Como recomendación se plantea el fortalecimiento institucional de los comités de agua de modo que sean presentados, apoyados y avalados por las autoridades competentes de la zona así como por las instituciones gubernamentales asociadas a las mismas. Un esfuerzo especial se necesita en cuanto a la transparencia en la gestión de los fondos gestionados por estos comités puesto que en el pasado se han producido irregularidades que merman la confianza de la población en el cobro regular de una tasa por el uso del agua. Este cobro es necesario para poder hacer frente a los gastos ocasionados en la conservación y mantenimiento de las infraestructuras, y es por ello que las labores de recaudación y tesorería sean decididas y aprobadas por la población. Se necesita así una dinámica en la que se involucre a los beneficiarios en un proceso integral de gestión, desde la toma de decisiones del modelo de cobro, hasta la elección de los miembros para desempeñar esas labores, como la monitorización del uso de los fondos para realizar un mantenimiento de las infraestructuras de forma sostenible.
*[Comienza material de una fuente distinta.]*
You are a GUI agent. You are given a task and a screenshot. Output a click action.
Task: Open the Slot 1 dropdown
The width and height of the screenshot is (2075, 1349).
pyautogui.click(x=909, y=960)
Una segunda conclusión se centra en un reparto no uniforme de los recursos hídricos. Se constata en este estudio las diferencias acontecidas entre beneficiarios debido al acceso entre los distintos pozos. Así las distancias que recorren los usuarios para recoger el agua varía mucho entre unos pozos y otros, al igual que el tiempo invertido para las tareas de recolección de agua. De la misma manera, los incidentes surgidos durante la espera en los pozos no siguen un reparto uniforme por lo que se necesitarían medidas especiales para cada localización adaptándose a la situación de cada pozo y de los usuarios de los mismos. En esta línea también cabe destacar el uso del agua que se da en algunos de los pozos y que podría llevar a un mayor control en caso de sufrir el cierre de pozos por contaminación, avería o sequía. En tales casos habría que proceder a una clasificación de prioridades para atender primero a ciertos usos del agua por delante de otros no tan necesarios de un bien a veces escaso. Como refuerzo de estas medidas también se debe tener en cuenta que el estudio muestra una carencia en los temas de tratamiento y conservación del agua. Ambas medidas pueden tener un impacto importante tanto en la reducción de enfermedades de origen hídrico como en la reducción del tiempo

194 empleado en la recogida de agua. Esto se traduce en unos costes de oportunidad debido a la ausencia de oportunidades de generación de ingresos durante el tiempo empleado para la actividad de recolección de agua o en la convalecencia por enfermedades asociadas.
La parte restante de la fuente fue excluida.